For again I say that therein rich people have defrauded themselves
as well as the poor: you will see a refined and highly educated man
nowadays, who has been to Italy and Egypt, and where not, who can
talk learnedly enough (and fantastically enough sometimes) about
art, and who has at his fingers' ends abundant lore concerning the
art and literature of past days, sitting down without signs of
discomfort in a house, that with all its surroundings is just
brutally vulgar and hideous: all his education has not done more
for him than that.
The truth is, that in art, and in other things besides, the laboured
education of a few will not raise even those few above the reach of
the evils that beset the ignorance of the great mass of the
population: the brutality of which such a huge stock has been
accumulated lower down, will often show without much peeling through
the selfish refinement of those who have let it accumulate. The
lack of art, or rather the murder of art, that curses our streets
from the sordidness of the surroundings of the lower classes, has
its exact counterpart in the dulness and vulgarity of those of the
middle classes, and the double-distilled dulness, and scarcely less
vulgarity of those of the upper classes.
I say this is as it should be; it is just and fair as far as it
goes; and moreover the rich with their leisure are the more like to
move if they feel the pinch themselves.
But how shall they and we, and all of us, move? What is the remedy?
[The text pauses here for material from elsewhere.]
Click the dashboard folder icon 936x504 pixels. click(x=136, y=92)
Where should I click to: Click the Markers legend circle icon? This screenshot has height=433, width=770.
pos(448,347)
What remedy can there be for the blunders of civilisation but
further civilisation? You do not by any accident think that we have
gone as far in that direction as it is possible to go, do you?--even
in England, I mean?
When some changes have come to pass, that perhaps will be speedier
than most people think, doubtless education will both grow in
quality and in quantity; so that it may be, that as the nineteenth
century is to be called the Century of Commerce, the twentieth may
be called the Century of Education. But that education does not end
when people leave school is now a mere commonplace; and how then can
you really educate men who lead the life of machines, who only think
for the few hours during which they are not at work, who in short
spend almost their whole lives in doing work which is not proper for
developing them body and mind in some worthy way? You cannot
educate, you cannot civilise men, unless you can give them a share
in art.
Yes, and it is hard indeed as things go to give most men that share;
for they do not miss it, or ask for it, and it is impossible as
things are that they should either miss or ask for it. Nevertheless
everything has a beginning, and many great things have had very
small ones; and since, as I have said, these ideas are already
abroad in more than one form, we must not be too much discouraged at
the seemingly boundless weight we have to lift.
After all, we are only bound to play our own parts, and do our own
share of the lifting, and as in no case that share can be great, so
also in all cases it is called for, it is necessary. Therefore let
us work and faint not; remembering that though it be natural, and
therefore excusable, amidst doubtful times to feel doubts of success
oppress us at whiles, yet not to crush those doubts, and work as if
we had them not, is simple cowardice, which is unforgivable. No man
has any right to say that all has been done for nothing, that all
the faithful unwearying strife of those that have gone before us
shall lead us nowhither; that mankind will but go round and round in
a circle for ever: no man has a right to say that, and then get up
morning after morning to eat his victuals and sleep a-nights, all
the while making other people toil to keep his worthless life a-
going.
Be sure that some way or other will be found out of the tangle, even
when things seem most tangled, and be no less sure that some use
will then have come of our work, if it has been faithful, and
therefore unsparingly careful and thoughtful.